C.4 推理视角:测试时计算 (Test-Time Compute) 的兴起
o1 / R1 时代的另一关键变化:推理时也要花算力。
| 推理策略 | 计算开销 | 准确率提升 |
|---|---|---|
| Greedy | 1× | baseline |
| Best-of-N (ORM) | N× | +5% |
| Best-of-N (PRM) | N× | +15% |
| MCTS + PRM | 10–100× | +25% |
| Long CoT (R1 风格) | 模型自决定 | +30% |
Scaling 范式转移:从”训练时 scaling(更大模型 + 更多数据)”扩展到”推理时 scaling(生成更长 CoT、采样更多候选)”。
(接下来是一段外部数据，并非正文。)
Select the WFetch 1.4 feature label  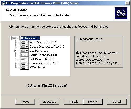tap(37, 67)
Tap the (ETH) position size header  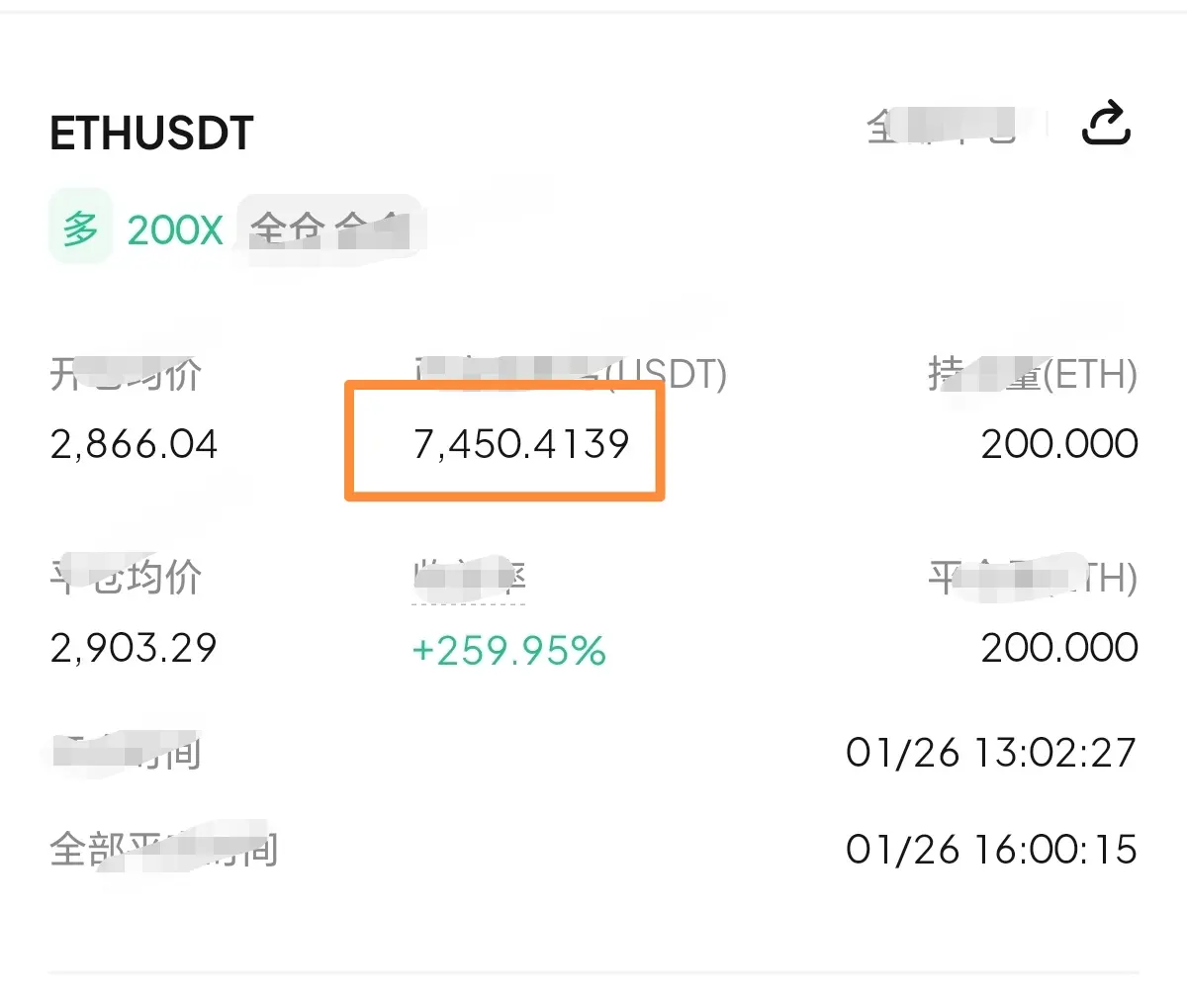click(x=1033, y=374)
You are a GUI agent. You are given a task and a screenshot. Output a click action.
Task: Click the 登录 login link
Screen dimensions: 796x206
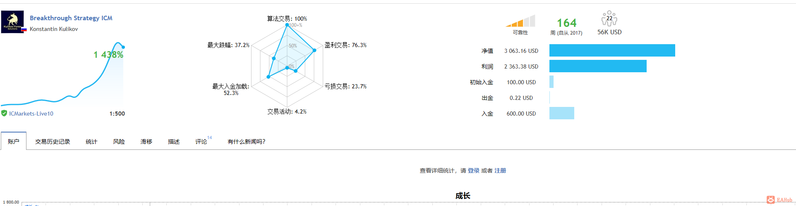(474, 170)
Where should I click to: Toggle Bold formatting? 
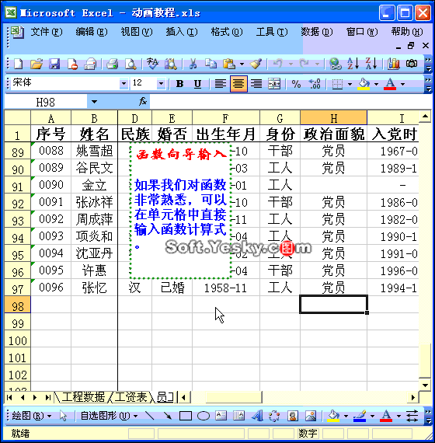click(179, 84)
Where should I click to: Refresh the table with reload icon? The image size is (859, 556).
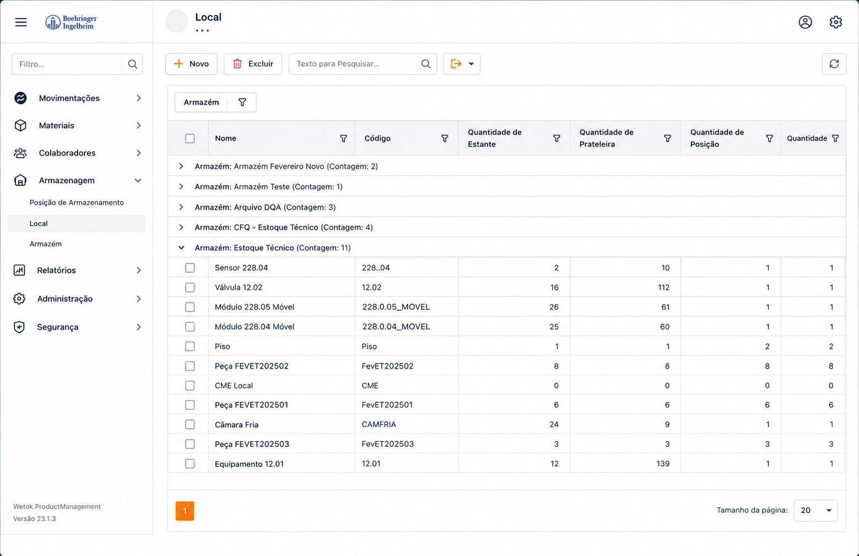click(x=834, y=64)
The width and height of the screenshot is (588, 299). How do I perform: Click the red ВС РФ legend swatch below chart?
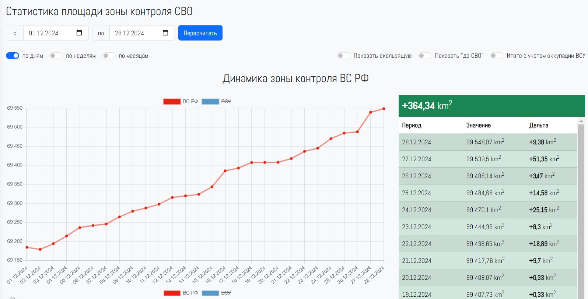pos(172,293)
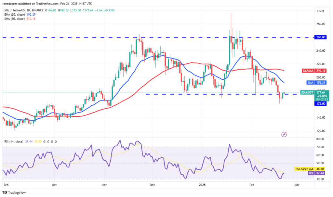Click the Oct marker on the time axis
This screenshot has height=197, width=333.
click(54, 185)
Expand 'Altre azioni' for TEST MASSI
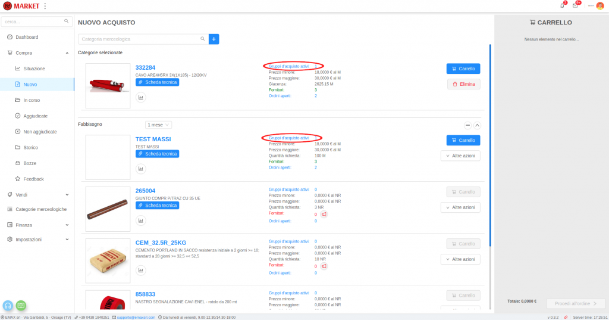This screenshot has height=320, width=609. pos(460,156)
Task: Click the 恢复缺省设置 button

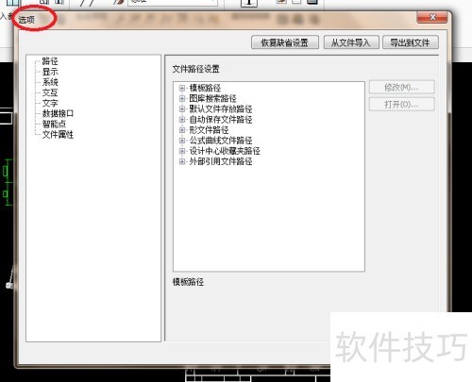Action: (285, 42)

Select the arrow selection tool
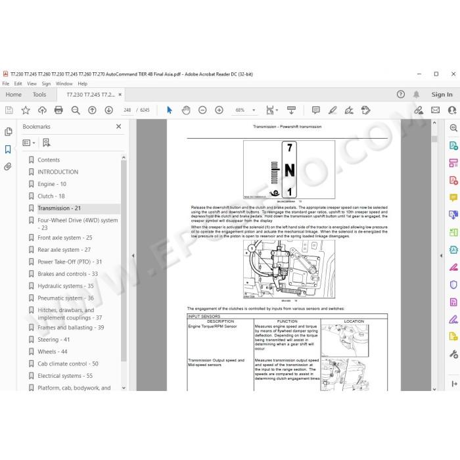click(170, 110)
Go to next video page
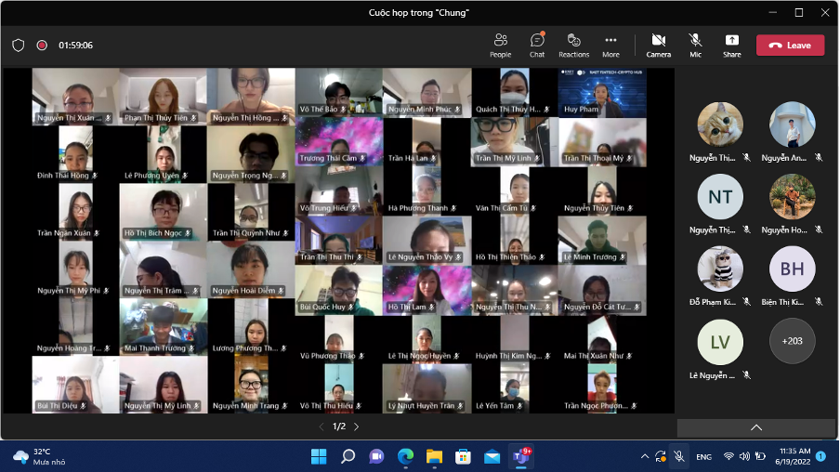The height and width of the screenshot is (472, 840). tap(356, 426)
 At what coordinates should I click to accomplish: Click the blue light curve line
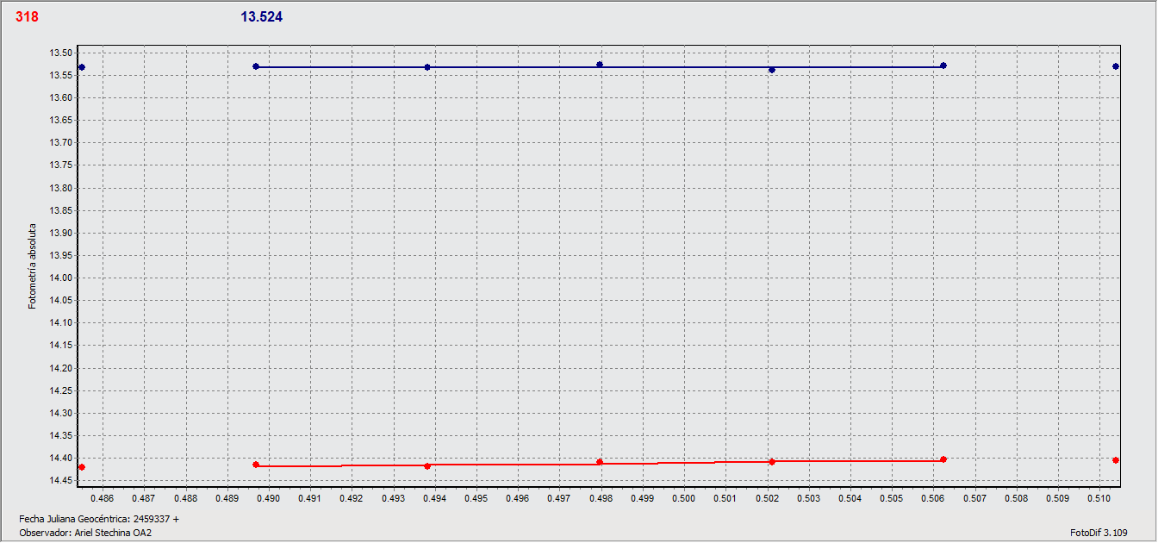(517, 66)
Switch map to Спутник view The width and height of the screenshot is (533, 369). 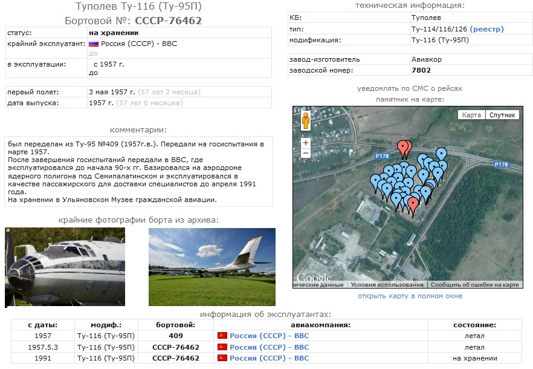point(502,115)
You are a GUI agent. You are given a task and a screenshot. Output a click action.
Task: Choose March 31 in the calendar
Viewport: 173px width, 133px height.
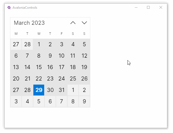(62, 90)
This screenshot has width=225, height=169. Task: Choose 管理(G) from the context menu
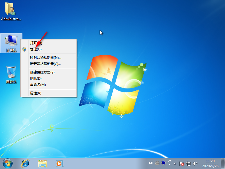point(36,49)
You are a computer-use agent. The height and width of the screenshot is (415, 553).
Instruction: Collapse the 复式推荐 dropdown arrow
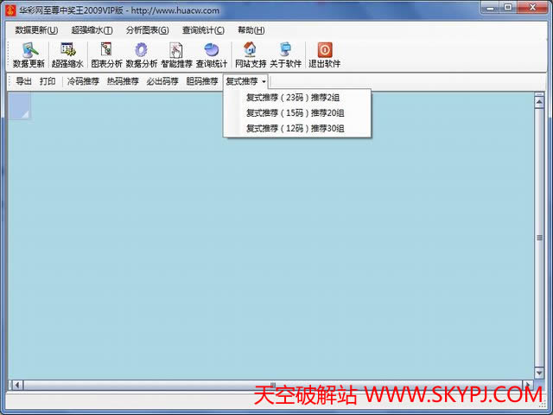(x=264, y=82)
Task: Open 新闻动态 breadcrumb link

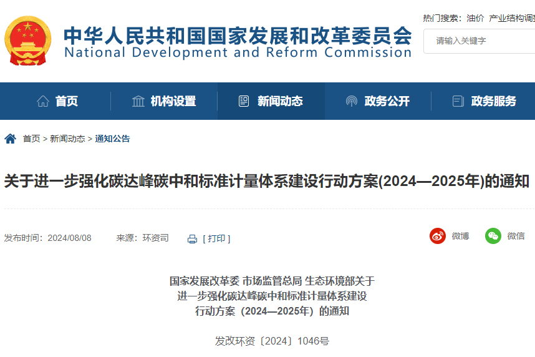Action: (x=67, y=139)
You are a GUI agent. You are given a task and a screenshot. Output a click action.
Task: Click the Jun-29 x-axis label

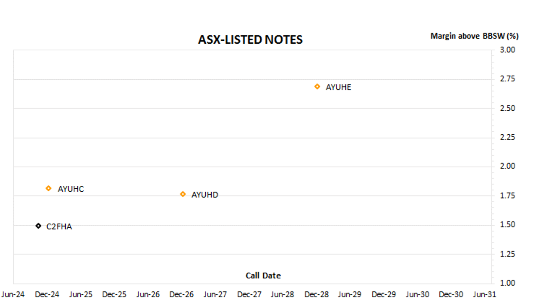pyautogui.click(x=350, y=295)
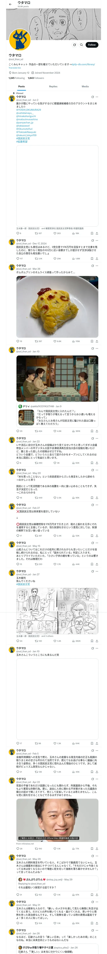This screenshot has width=107, height=954.
Task: Open the Media tab
Action: (85, 86)
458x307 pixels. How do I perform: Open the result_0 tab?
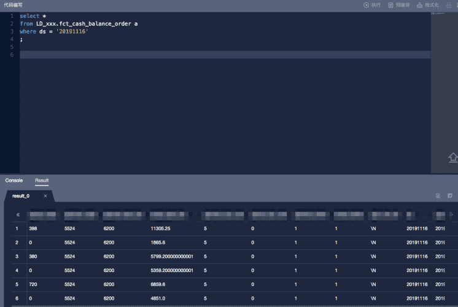coord(21,196)
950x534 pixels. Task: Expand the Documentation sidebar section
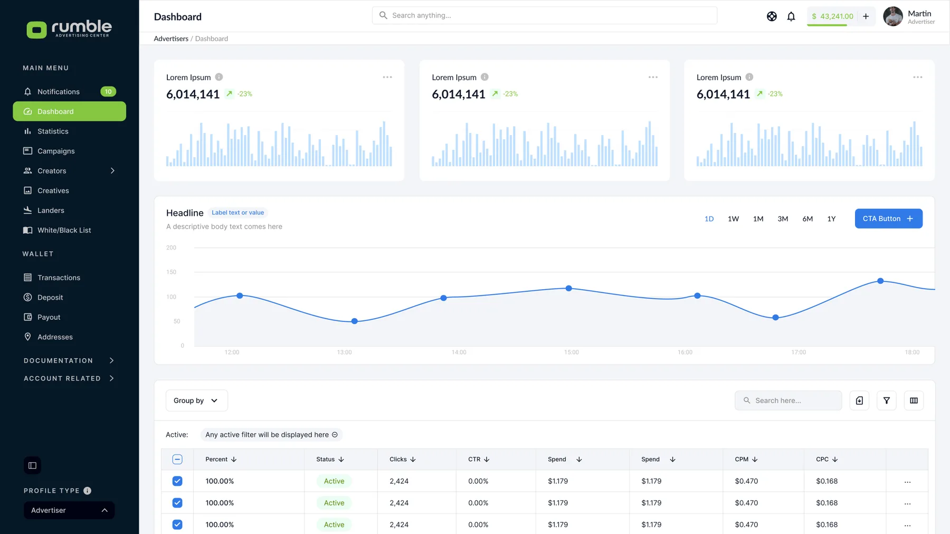(x=69, y=360)
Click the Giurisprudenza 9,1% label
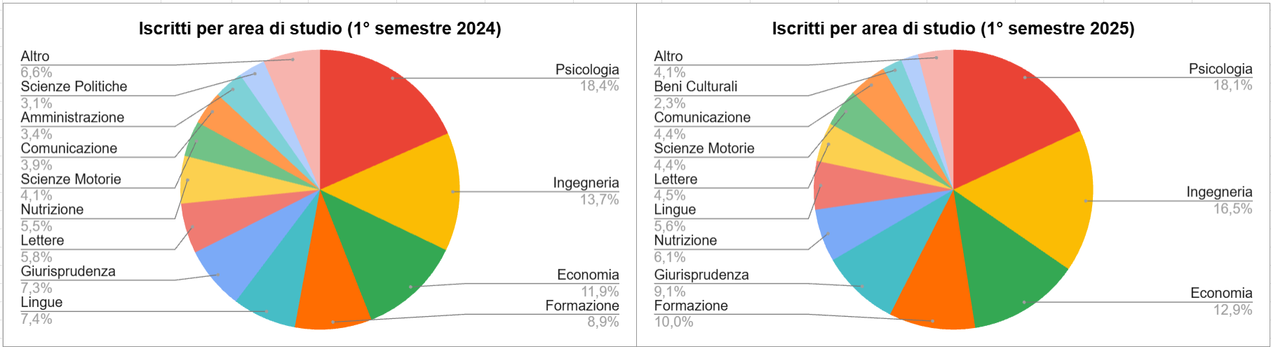The height and width of the screenshot is (347, 1271). click(701, 283)
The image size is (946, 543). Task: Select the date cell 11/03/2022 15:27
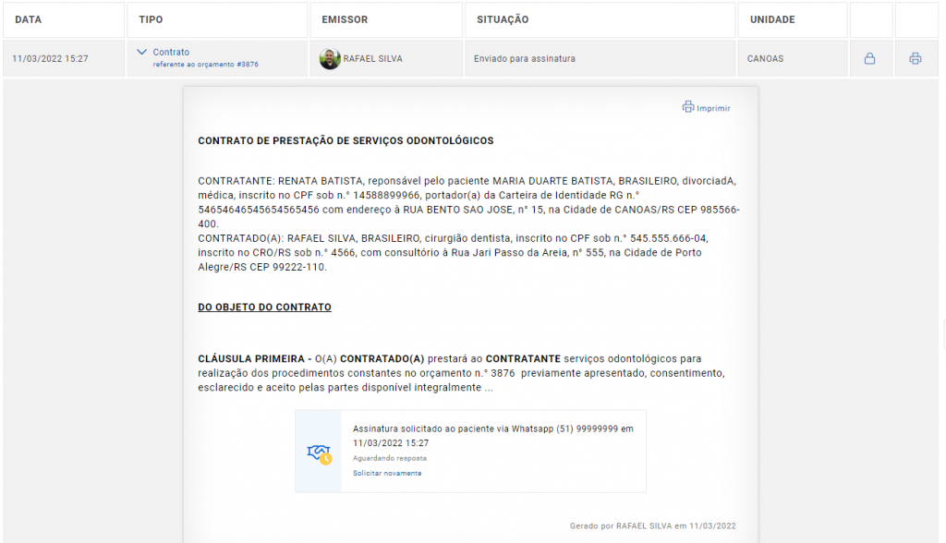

C.5 推理视角:long CoT 的 sampling 策略
R1/o1 风格的 long CoT 模型(推理时主动生成几千 token 的思考链)需要不同的解码策略:
1 | # 错误做法:低温度 + 短 max_tokens |
关键观察:
- Long CoT 模型
temperature=0反而更差(模型陷入单一思路) - 温度 0.5–0.7 + 高 top_p 是 R1 / o1 的官方推荐
- max_tokens 必须 ≥ 4096,理想是 8192–16384
§D 整章速查与终章总结
D.1 现代对齐方法谱系(最终版)
| 方法 | 是否需要 RM | 是否需要 Critic | 是否需要 online 采样 | 代表模型 | 章节 |
|---|---|---|---|---|---|
| PPO | ✓ | ✓ | ✓ | InstructGPT, GPT-4 | Ch6 |
| DPO | ✗(隐式) | ✗ | ✗ | Llama 3, Mistral, Qwen 2.5 | Ch7 |
| IPO/KTO/ORPO/SimPO | ✗ | ✗ | ✗ | (DPO 变种) | Ch7 |
| GRPO | ✓ | ✗ | ✓ | DeepSeek-R1, Qwen QwQ | Ch8 |
| PRM-RL | ✓ (PRM) | 可选 | ✓ | OpenAI o1, R1 | Ch8 |
| RLAIF / CAI | ✓ (AI 生成偏好) | ✓ | ✓ | Claude | Ch8 |
演进核心逻辑:
- 从 PPO 到 DPO:去掉 RM 和 Critic,把 RL 变成监督学习
- 从 ORM 到 PRM:从”看结果”到”看过程”
- 从 RLHF 到 RLAIF:从人类反馈到 AI 反馈
- 从 Critic-based 到 Group-based:从值函数估计到组内对比
D.2 整套笔记(Ch1–Ch8)的核心串联
1 | [Ch1] 数学工具箱 |
每一章都建立在前面章节的概念之上:
- Attention 的点积 ⊆ Ch1
- 对比学习的 InfoNCE ⊆ Ch2
- 多模态/文本对比的 CLIP/SimCSE ⊆ Ch3
- BYOL 的 stop-grad ⊆ Ch4 → RLHF 的 reference policy ⊆ Ch6
- Bradley-Terry ⊆ Ch6 → DPO 闭式解推导 ⊆ Ch7
- PPO clip ⊆ Ch6 → GRPO 简化 ⊆ Ch8
D.3 终章答题:你应该已经能回答这些
- ✅ 为什么 Transformer 注意力要除 $\sqrt{d_k}$?(Ch1)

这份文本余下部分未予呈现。